How CMBS Lenders and Life Companies Compare

CMBS lenders and life companies often compete in the same space for large real estate deals. Both have significant advantages and certain disadvantages. For instance, life company loans typically offer lower rates and significantly better loan servicing, while CMBS loans are much easier to get approved for and offer benefits including interest-only periods (and even full, interest-only loans).

The Benefits and Drawbacks of CMBS Loans

CMBS loans are one of the easiest types of loans to apply for, especially if a borrower is looking for a large loan at a relatively affordable interest rate. Most loans are asset based, which means that a borrower may not necessarily need to have strong financials in order get approved, as long as the property can generate sufficient income (minimum DSCRs of 1.20x are typically required). In addition, CMBS lenders typically offer leverage up to 75% LTV, which is relatively generous, considering that they often offer loans to properties in secondary or tertiary markets.

However, for borrowers, CMBS loans typically do not offer a great servicing experience; since these loans are securitized and sold on the secondary market, borrowers generally cannot expect any assistance if they have trouble making their mortgage payments. In addition, servicing is often outsourced to a different firm (not the original lender), who may not have the borrower’s priorities in mind. Finally, CMBS loan rates may be volatile, and, while the vast majority of CMBS loans are fixed-rate, rates can vary significantly before closing.

The Benefits and Drawbacks of Life Company Loans

In general, life company loans can offer significantly lower rates than CMBS, and, unlike CMBS loans, offer an ideal servicing experience for borrowers. Since life companies keep these loans on their books, a borrower can interface directly with their lender to discuss any issues or concerns. Also, unlike CMBS loans, life company loan rates are often fixed during the application process, so a borrower will not have to worry about rates swinging wildly upward before their closing. Life company loans offer far longer terms than CMBS— with many life companies offering up to 25-year, fully amortizing loans.

Despite their benefits, life company loans aren’t right for every borrower. For one, life company loans have notoriously stringent lending standards; most properties must consist of Class A commercial real estate in a major MSA— and, unlike conduit lenders, life companies will typically look deep into borrower financials. In addition, life companies don’t offer nearly as much leverage as CMBS lenders, with leverage maxing out at 70%, and many companies only offering 50-55% leverage.
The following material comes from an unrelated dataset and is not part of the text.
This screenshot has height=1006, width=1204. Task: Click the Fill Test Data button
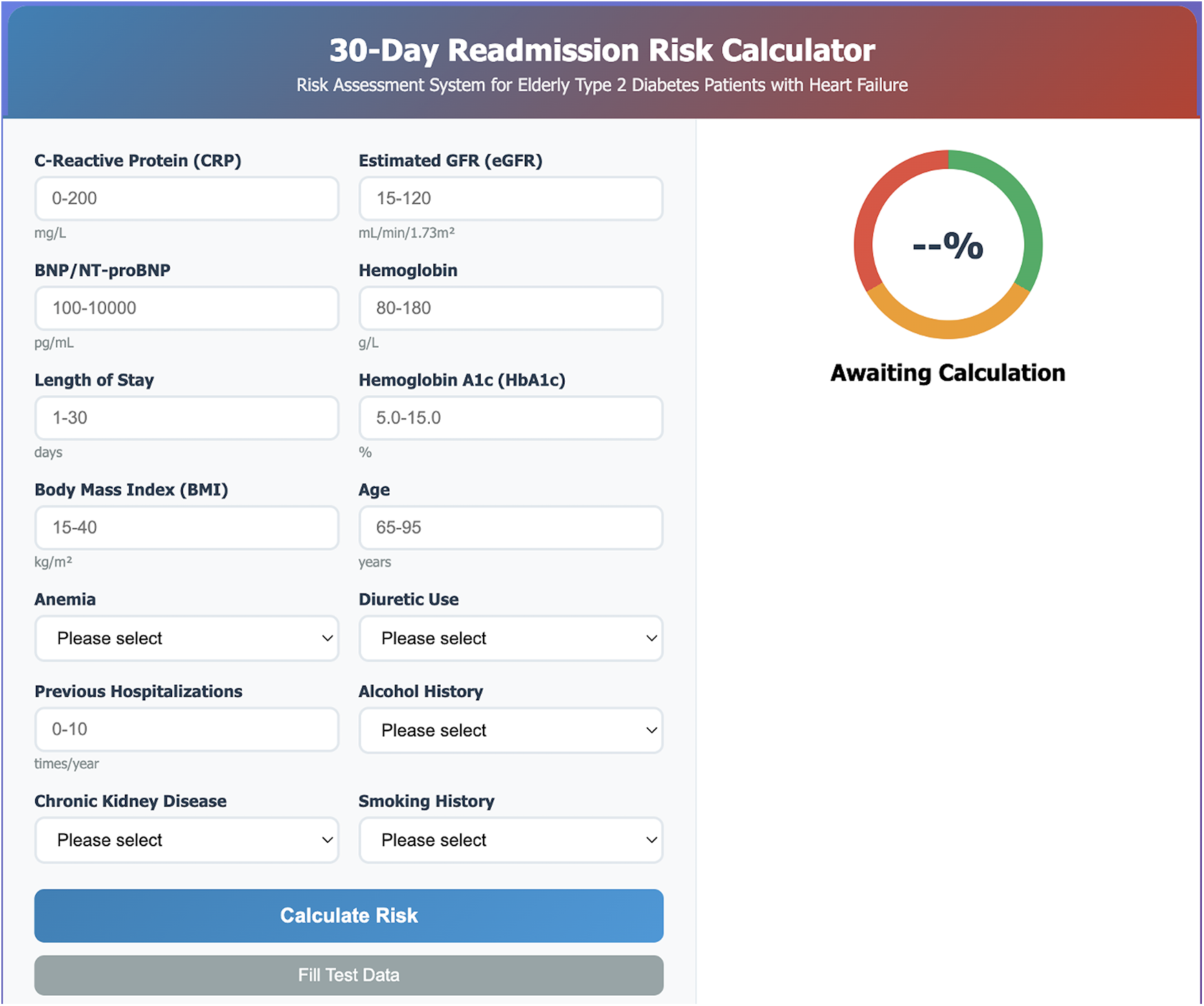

Who are the Top CMBS Lenders?

As of Q1 2018, the top CMBS lenders in the U.S. included:

  • JP Morgan Securities: $3.4 billion in loan volume, 17.7% of market share

  • Deutsche Bank: $2.7 billion in loan volume, 14.1% of market share

  • Goldman Sachs: $3.8 billion, 9.6% market share

  • Wells Fargo Bank: $3.1 billion, 7.6% market share

Who are the Top Life Company Lenders?

In comparison to CMBS lenders, it’s significantly more difficult to find information about life company lenders, as they are much less likely to publish lending statistics than CMBS lenders, who eventually sell CMBS on the open market. However, in 2015, life insurance companies issued $59.1 billion in commercial and multifamily real estate loans. Currently, some of the biggest lenders in the space are Northwestern Mutual, Pacific Life, New York Life, Manhattan Life, MetLife, Prudential, Mass Mutual, and TIAA-CREF.